# WORK ITEM:
No pictures should be carried over. Output all other parts of the entries verbatim.

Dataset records

********************

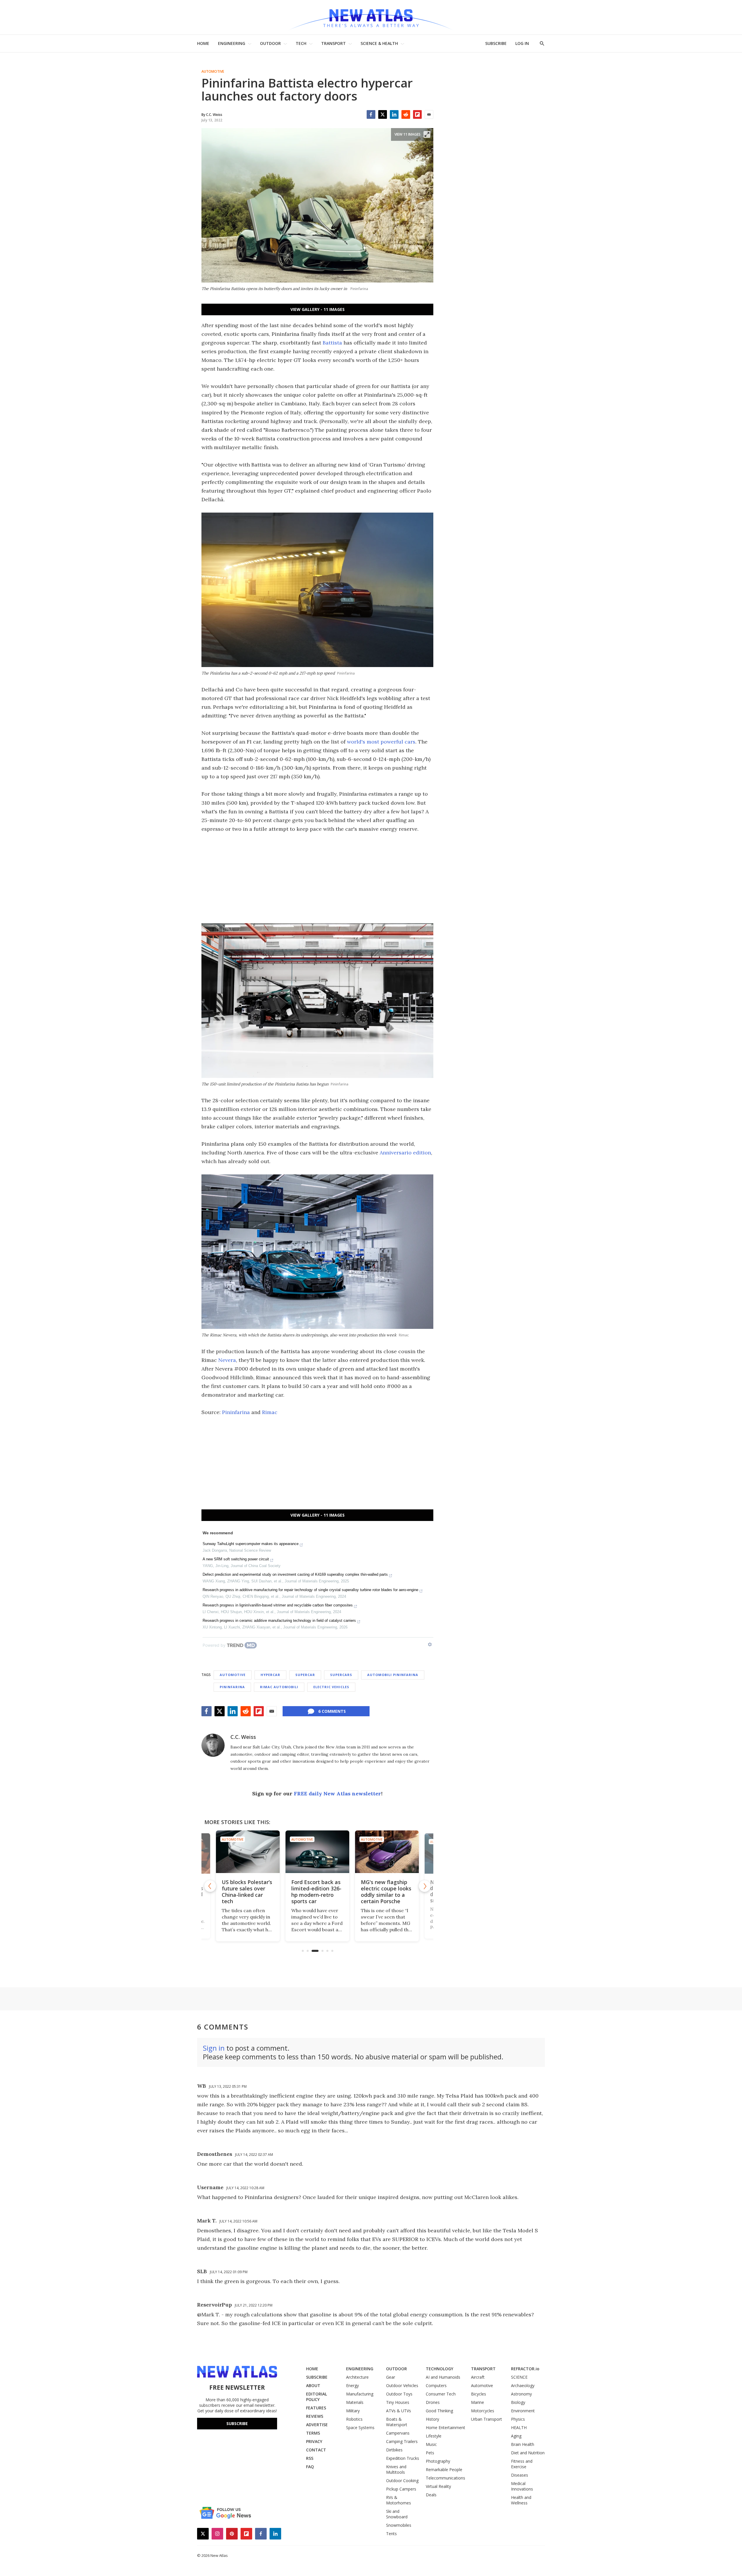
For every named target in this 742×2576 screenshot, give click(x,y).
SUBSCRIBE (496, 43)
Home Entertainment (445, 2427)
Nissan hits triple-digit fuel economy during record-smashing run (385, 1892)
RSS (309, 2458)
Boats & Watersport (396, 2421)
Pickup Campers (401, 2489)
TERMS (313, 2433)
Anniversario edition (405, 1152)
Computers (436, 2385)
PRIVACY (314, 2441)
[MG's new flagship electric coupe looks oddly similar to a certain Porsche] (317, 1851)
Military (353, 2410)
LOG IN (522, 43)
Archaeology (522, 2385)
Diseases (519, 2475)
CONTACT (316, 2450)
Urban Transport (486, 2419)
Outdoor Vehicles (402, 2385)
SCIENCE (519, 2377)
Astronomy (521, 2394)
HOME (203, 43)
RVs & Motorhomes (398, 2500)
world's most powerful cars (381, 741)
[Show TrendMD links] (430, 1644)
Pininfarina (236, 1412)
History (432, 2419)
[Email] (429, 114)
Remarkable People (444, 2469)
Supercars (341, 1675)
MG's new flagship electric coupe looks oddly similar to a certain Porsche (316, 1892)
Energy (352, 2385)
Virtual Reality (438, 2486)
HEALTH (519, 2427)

********************

# SOLUTION TO THIS TASK:
For every named target in this 742×2576 screenshot, give click(x,y).
SUBSCRIBE (496, 43)
Home Entertainment (445, 2427)
Nissan hits triple-digit fuel economy during record-smashing run (385, 1892)
RSS (309, 2458)
Boats & Watersport (396, 2421)
Pickup Campers (401, 2489)
TERMS (313, 2433)
Anniversario edition (405, 1152)
Computers (436, 2385)
PRIVACY (314, 2441)
[MG's new flagship electric coupe looks oddly similar to a certain Porsche] (317, 1851)
Military (353, 2410)
LOG IN (522, 43)
Archaeology (522, 2385)
Diseases (519, 2475)
CONTACT (316, 2450)
Urban Transport (486, 2419)
Outdoor Vehicles (402, 2385)
SCIENCE (519, 2377)
Astronomy (521, 2394)
HOME (203, 43)
RVs & Motorhomes (398, 2500)
world's most powerful cars (381, 741)
[Show TrendMD links] (430, 1644)
Pininfarina (236, 1412)
History (432, 2419)
[Email] (429, 114)
Remarkable People (444, 2469)
Supercars (341, 1675)
MG's new flagship electric coupe looks oddly similar to a certain Porsche (316, 1892)
Energy (352, 2385)
Virtual Reality (438, 2486)
HEALTH (519, 2427)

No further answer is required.